Afterwards, he’ll bring me a glass of wine and a cigarette, and as I lean against his chest, he’ll wrap his arms around me, and tell me that he knows our time is running out. He tells me that he knows my child is my priority, and that he understands that I’ll never be able to be with him completely. I cry in his arms as the sun comes up. “You wouldn’t be the woman you are,” he tells me as he tucks me in besides him. “Your love for her is beautiful, and she deserves to have the life you are trying to give her,” he says, as our eyelids grow heavy from sex and wine. When I tell him I’m imperfect, flawed, undeserving of his pedestal, he holds my face, kisses me and says “What you are is beautiful.”

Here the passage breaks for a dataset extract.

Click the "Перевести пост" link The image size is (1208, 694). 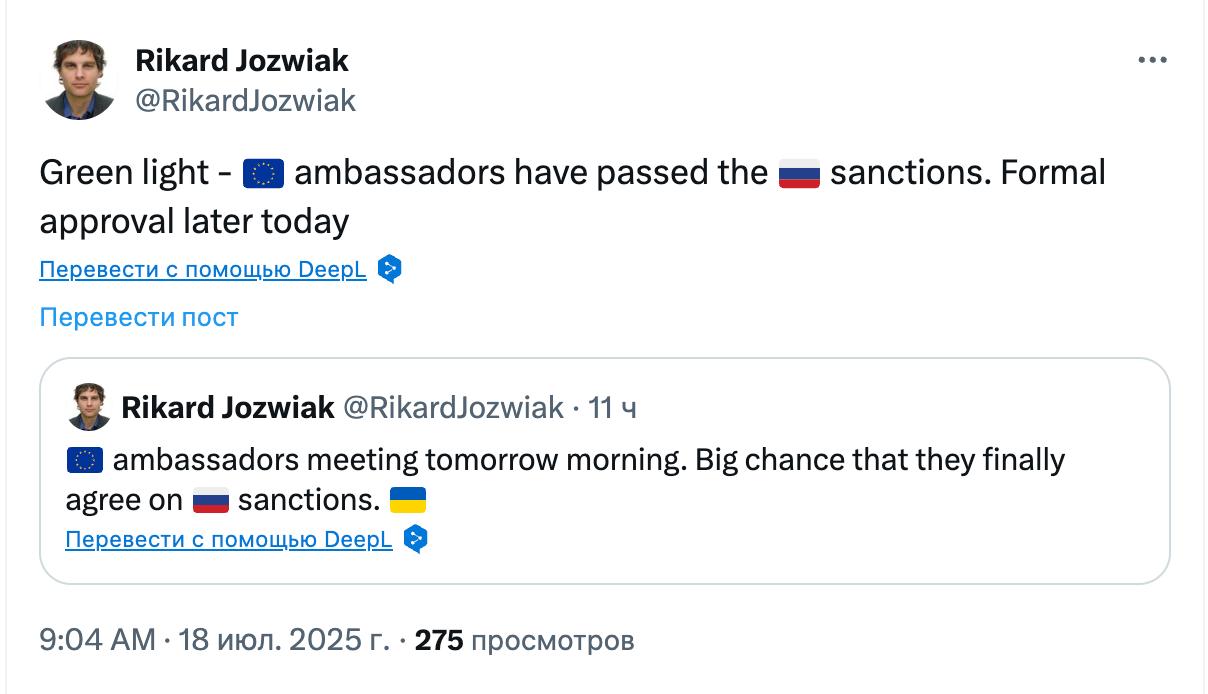click(x=139, y=317)
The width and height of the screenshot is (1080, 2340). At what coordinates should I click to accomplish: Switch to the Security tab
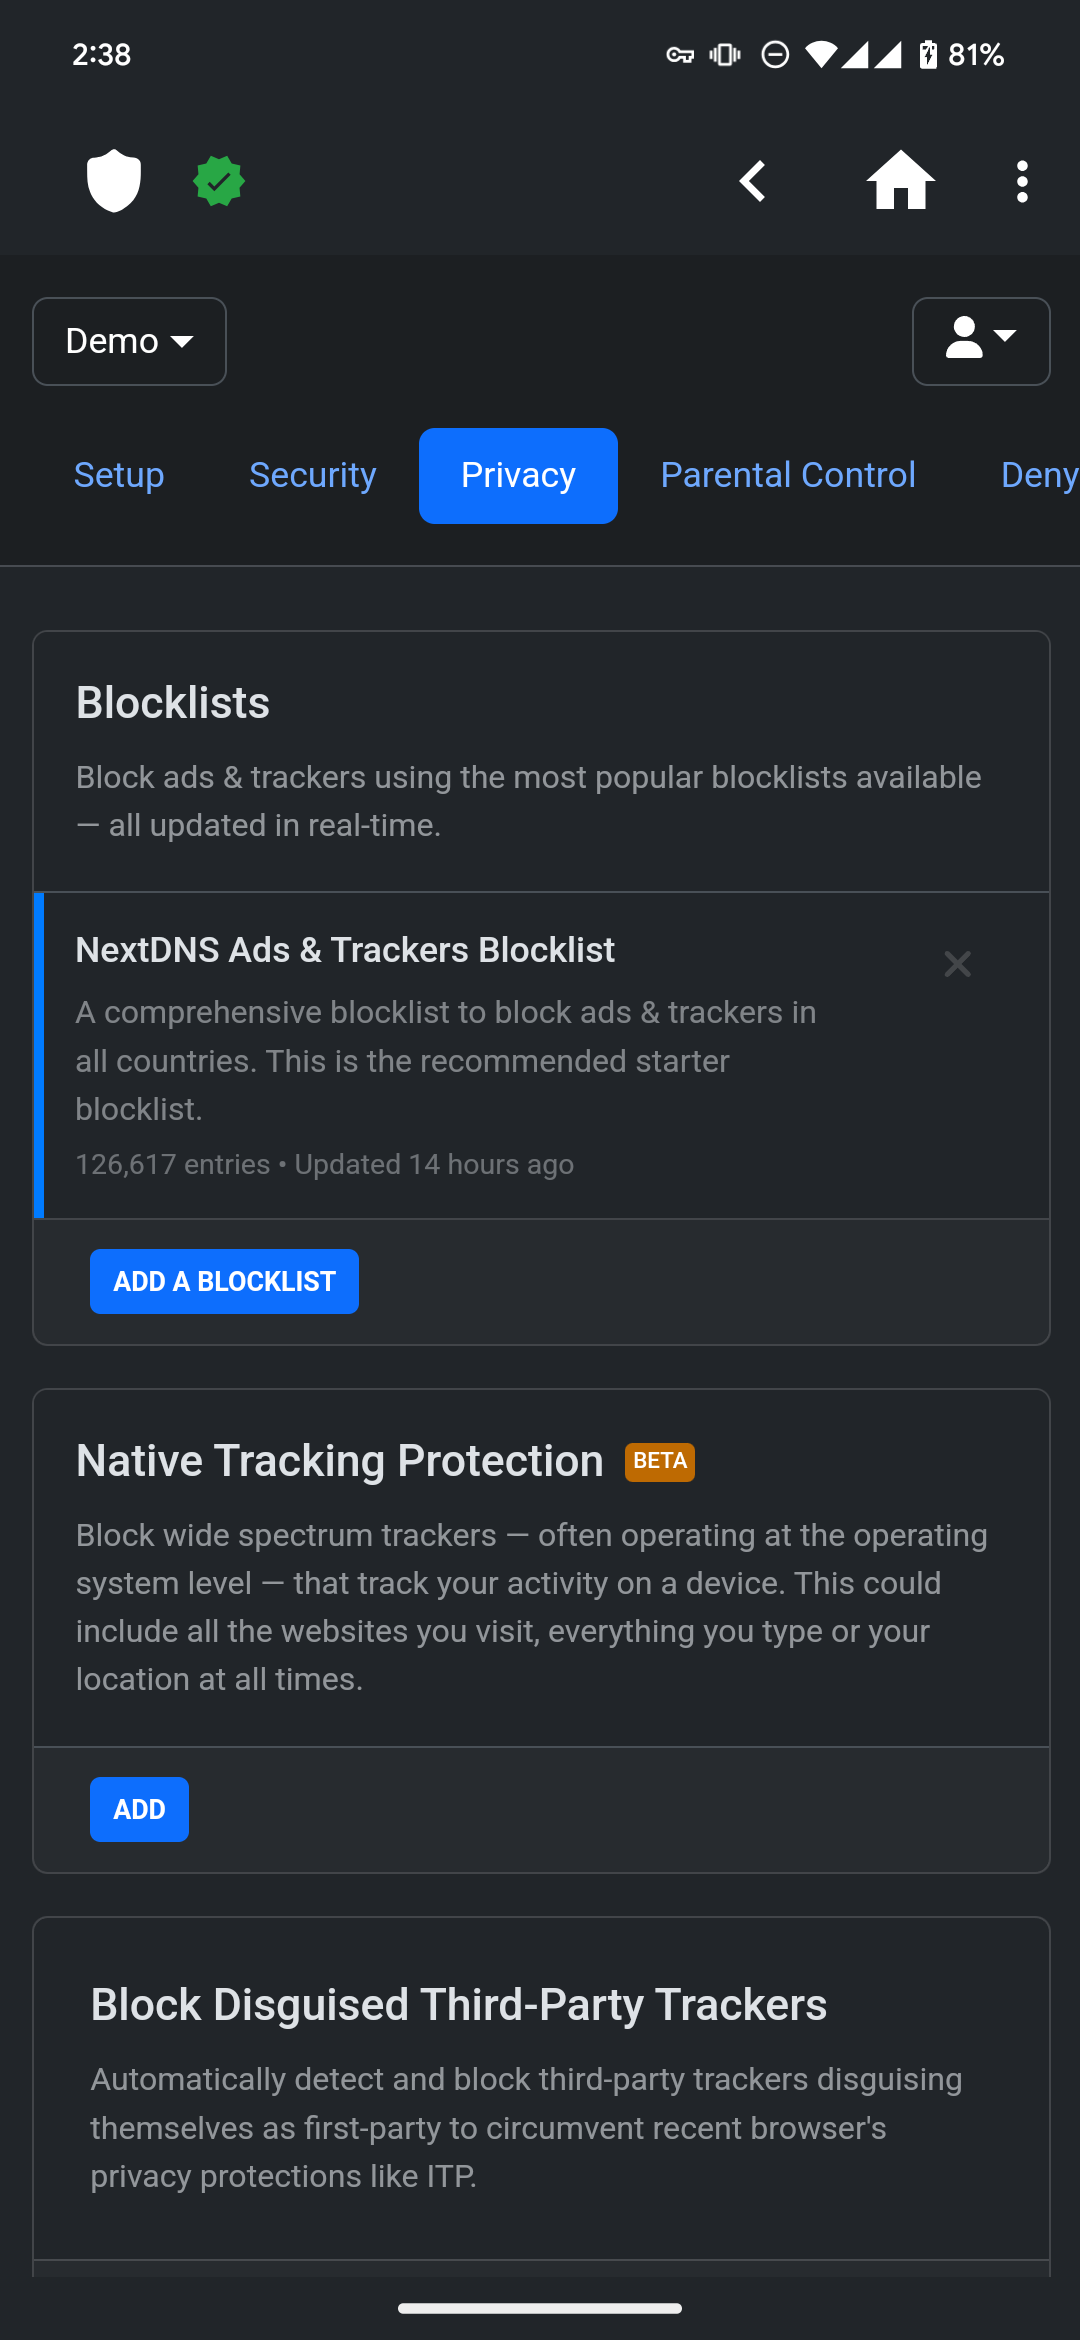click(312, 475)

We live in our little bubble of bliss until evening, beginning to argue over insignificant things as the day draws to a close. We scream at each other as the sun sets, a fight neither one of us recalls the cause of, making up in a haze of angry sex that just skirts the edge of pain. Pinned against a wall, we bite, yank each other by our hair to deepen kisses, and finish in his room, fully dressed, his jeans leaving me sore where I rode him, having just undone his pants enough to climb onto him, panties barely pushed aside.

We come in a fog of tears and apologies, petting each other as we lay entwined, soothing bites with kisses that say “I’m sorry” and “Please don’t leave” far more articulately than we could with words. Coward that I am, I leave when he falls asleep after, worn from sex and emotion. I kiss him gently, close the door behind me, and step into my car, aching between my legs. I pull the phone out of the glove box, and turn it back on to a torrent of voice mails and text messages, my child among them.

We never spend another Sabbath together; our relationship implodes as well, for he fears that being with me may cost me my child. Now, when I light Shabbat candles, I add a prayer for the lover who taught me that sex really could be holy, and that we all, when at our most vulnerable, scars exposed, deserve to be called beautiful.